Publié le 26 décembre 2019 par Morduedetheatre @_MDT_

Trois stars

Critique de Trois Femmes, de Catherine Anne, vu le 18 décembre 2019 au Lucernaire
Avec Catherine Hiegel, Clotilde Mollet, et Milena Csergo, mises en scène par Catherine Anne

C’est sur le nom de Catherine Hiegel que je me suis rendue au Lucernaire. C’est étrange, mais la comédienne a une place toute particulière dans mon sanctuaire théâtral alors même que quand je regarde mes anciens articles marqués de son nom, je me rends compte que j’ai souvent été déçue ces dernières années. C’est peut-être pour ça que, inconsciemment, je n’attendais aucune fulgurance de ces Trois Femmes. Je n’en ai été que plus transportée.

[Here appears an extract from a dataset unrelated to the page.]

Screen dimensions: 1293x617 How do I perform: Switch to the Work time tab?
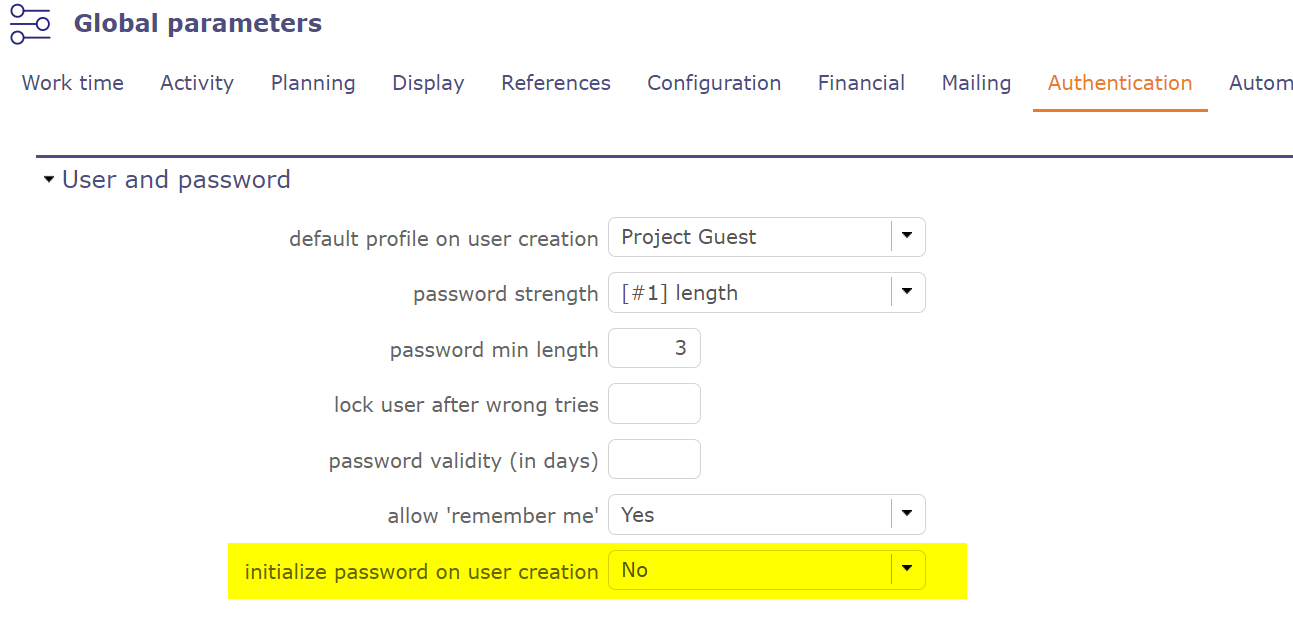(x=73, y=83)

Trois femmes, trois générations. Catherine Hiegel est Madame Chevallier, une vieille dame riche, épouse d’un Monsieur Chevallier qui a fait fortune par son usine et lui a laissé sa richesse, mère d’une Geneviève qui ne donne que peu de nouvelles et grand-mère d’une petite Amélie qu’elle n’a pas vu depuis près de vingt ans. Clotilde Mollet est Joëlle Muhler : elle a été engagée par Geneviève pour veiller sur sa mère la nuit et se satisfait de cette nouvelle situation : elle a retrouvé un mari et une situation après un accident dont on n’aura pas de détail et touche régulièrement du bois pour que sa vie continue ainsi. Milena Csergo est Joëlle, la fille de Joëlle, elle est jeune et elle a encore l’espoir que sa mère semble avoir délaissé. Elle a des rêves, des grands rêves, et la rencontre de Madame Chevallier lui donne des idées : c’est du côté de cette dame que se trouve l’argent, le pouvoir, et donc la promesse d’un avenir. Pourquoi alors ne pas se faire passer pour sa petite-fille Amélie ?

J’ai peut-être perdu l’habitude de voir des petites formes et d’en être pareillement impressionnée. J’ai été totalement happée par cette histoire, ces histoires, leurs histoires. La pièce est vraiment très bien ficelée, on la suit comme une véritable enquête avec un désir ardent de connaître le dénouement. Et à plusieurs reprises on pense le deviner : il n’en est rien. La pièce se plaît à faire des détours, à nous amener là où notre imagination n’allait pas. J’avais très peur d’être déçue par la fin, il n’en fut rien : elle est parfaite. Et – je tiens à le souligner car c’est trop rare – le décor est simple, intelligent, et utile. Il est pensé comme un élément de la pièce, comme un personnage, et pas comme un simple meuble. Il habille le propos, il l’accompagne et insinue les évolutions des relations avant même que les dialogues la traduisent pour les spectateurs. C’est bon de voir un décor pensé, alors chère Elodie Quenouillère, vous avez toute mon admiration.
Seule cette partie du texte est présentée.